The Jewish Barber (Charlie Chaplin): I'm sorry but I don't want to be an emperor. That's not my business. I don't want to rule or conquer anyone. I should like to help everyone if possible; Jew, Gentile, black men, white. We all want to help one another. Human beings are like that. We want to live by each others' happiness, not by each other's misery. We don't want to hate and despise one another. In this world there is room for everyone. And the good earth is rich and can provide for everyone. The way of life can be free and beautiful, but we have lost the way.

Greed has poisoned men's souls; has barricaded the world with hate; has goose-stepped us into misery and bloodshed. We have developed speed, but we have shut ourselves in. Machinery that gives abundance has left us in want. Our knowledge as made us cynical; our cleverness, hard and unkind. We think too much and feel too little. More than machinery we need humanity. More than cleverness, we need kindness and gentleness. Without these qualities, life will be violent and all will be lost. The aeroplane and the radio have brought us closer together. The very nature of these inventions cries out for the goodness in man; cries out for universal brotherhood; for the unity of us all.

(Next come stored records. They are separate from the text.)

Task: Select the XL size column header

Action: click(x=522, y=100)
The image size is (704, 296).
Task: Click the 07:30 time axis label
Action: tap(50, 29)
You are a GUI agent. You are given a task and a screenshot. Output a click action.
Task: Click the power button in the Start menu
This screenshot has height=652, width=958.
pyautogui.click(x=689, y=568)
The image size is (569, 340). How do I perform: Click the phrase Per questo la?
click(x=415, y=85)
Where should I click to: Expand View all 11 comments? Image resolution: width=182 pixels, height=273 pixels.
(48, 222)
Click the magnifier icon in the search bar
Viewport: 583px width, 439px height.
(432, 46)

Even now my voice is reaching millions throughout the world, millions of despairing men, women, and little children, victims of a system that makes men torture and imprison innocent people. To those who can hear me, I say "Do not despair." The misery that is now upon us is but the passing of greed, the bitterness of men who fear the way of human progress. The hate of men will pass, and dictators die, and the power they took from the people will return to the people. And so long as men die, liberty will never perish.

Soldiers! Don't give yourselves to brutes, men who despise you and enslave you; who regiment your lives, tell you what to do, what to think and what to feel! Who drill you, diet you, treat you like cattle, use you as cannon fodder! Don't give yourselves to these unnatural men---machine men with machine minds and machine hearts! You are not machines! You are not cattle! You are men! You have a love of humanity in your hearts! You don't hate! Only the unloved hate; the unloved and the unnatural.

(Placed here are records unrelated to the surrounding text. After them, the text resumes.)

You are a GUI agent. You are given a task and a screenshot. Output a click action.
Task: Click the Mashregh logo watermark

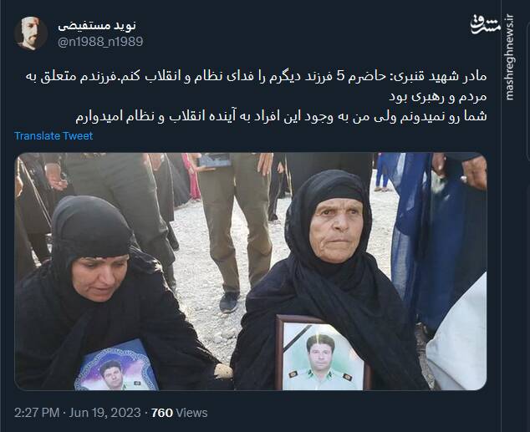point(486,26)
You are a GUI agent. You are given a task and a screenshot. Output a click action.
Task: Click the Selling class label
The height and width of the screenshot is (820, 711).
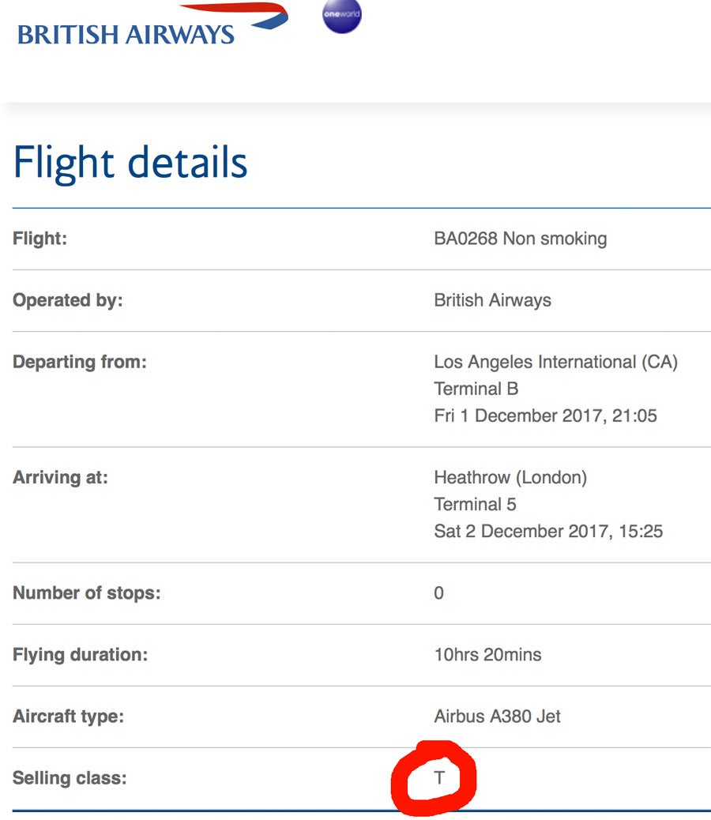pyautogui.click(x=70, y=778)
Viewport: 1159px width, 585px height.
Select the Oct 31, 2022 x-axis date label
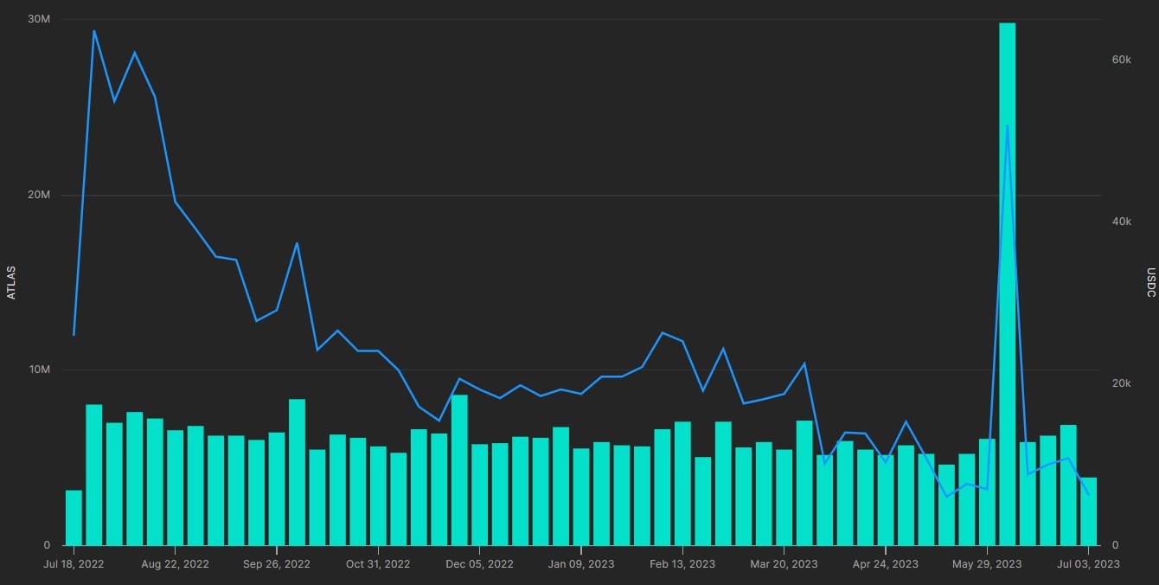[x=377, y=564]
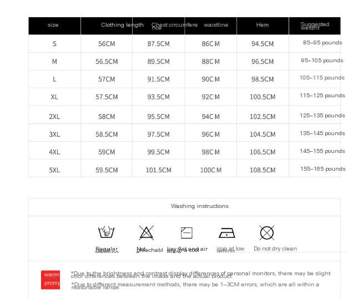Select the Clothing length column header

point(122,25)
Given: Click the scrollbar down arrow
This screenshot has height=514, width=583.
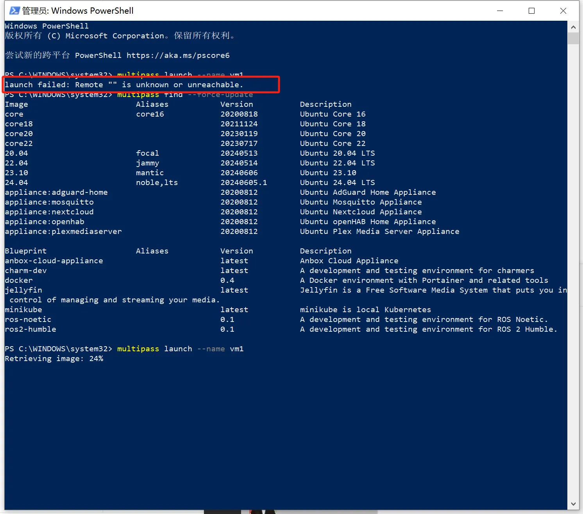Looking at the screenshot, I should pyautogui.click(x=573, y=504).
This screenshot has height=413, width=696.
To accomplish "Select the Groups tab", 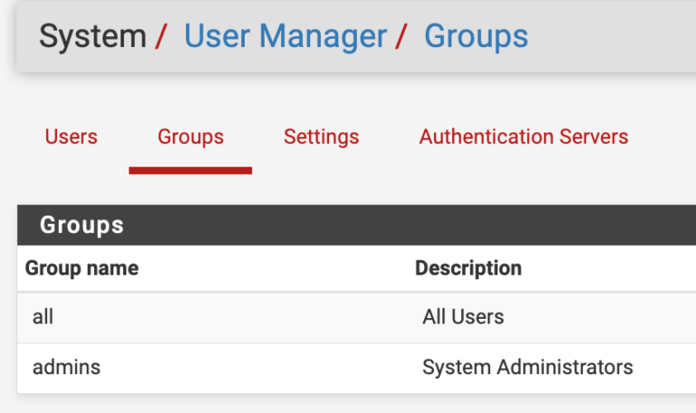I will click(x=190, y=137).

Soldiers! Don't fight for slavery! Fight for liberty! In the seventeenth chapter of St. Luke, it’s written “the kingdom of God is within man”, not one man nor a group of men, but in all men! In you! You, the people, have the power, the power to create machines, the power to create happiness! You, the people, have the power to make this life free and beautiful, to make this life a wonderful adventure. Then in the name of democracy, let us use that power.

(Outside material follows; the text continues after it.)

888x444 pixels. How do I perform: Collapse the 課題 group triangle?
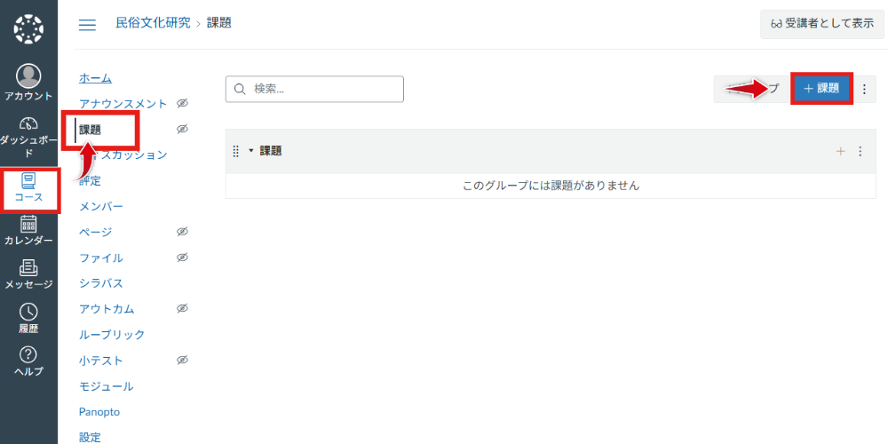pyautogui.click(x=251, y=151)
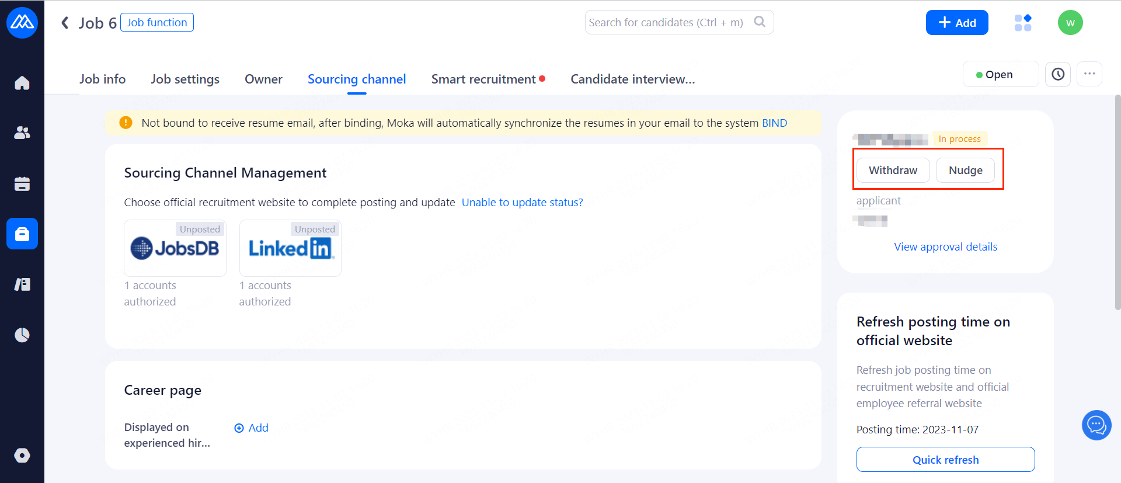Expand the three-dot more options menu

(1089, 74)
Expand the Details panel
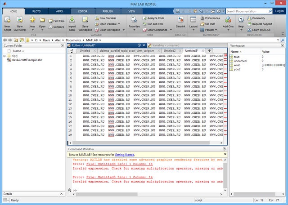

Let us all unite. Let us fight for a new world, a decent world that will give men a chance to work, that will give youth a future and old age a security. By the promise of these things, brutes have risen to power. But they lie! They do not fulfill their promise. They never will! Dictators free themselves but they enslave the people! Now let us fight to fulfill that promise! Let us fight to free the world! To do away with national barriers! To do away with greed, with hate and intolerance! Let us fight for a world of reason, a world where science and progress will lead to all men’s happiness.

Soldiers, in the name of democracy, let us all unite!

[Huge hurray from the huge crowd – scene changes to Hanna (Paulette Goddard) a refugee on the floor with eyes still in tears from having been beaten down by the Dictator’s soldiers. Romantic string music in the background. Hanna’s beautiful face and eyes are in awe as to how her Jewish barber friend who was imprisoned by the Dictator’s troops is not speaking as the Great Dictator!]

Hanna, can you hear me? Wherever you are, look up Hanna! The clouds are lifting! The sun is breaking through! We are coming out of the darkness into the light! We are coming into a new world; a kind new world, where men will rise above their hate, their greed, and brutality. Look up, Hanna! The soul of man has been given wings and at last he is beginning to fly. He is flying into the rainbow. Into the light of hope! Into the future! The glorious future! That belongs to you, to me, and to all of us. Look up, Hanna! Look up!

Hanna's Father: Hanna! Did you hear that?

Hanna: Listen! [as her great acting and incredible cinematography turns her face into a goddess as the music takes the movie to conclusion.]

(No subtitles).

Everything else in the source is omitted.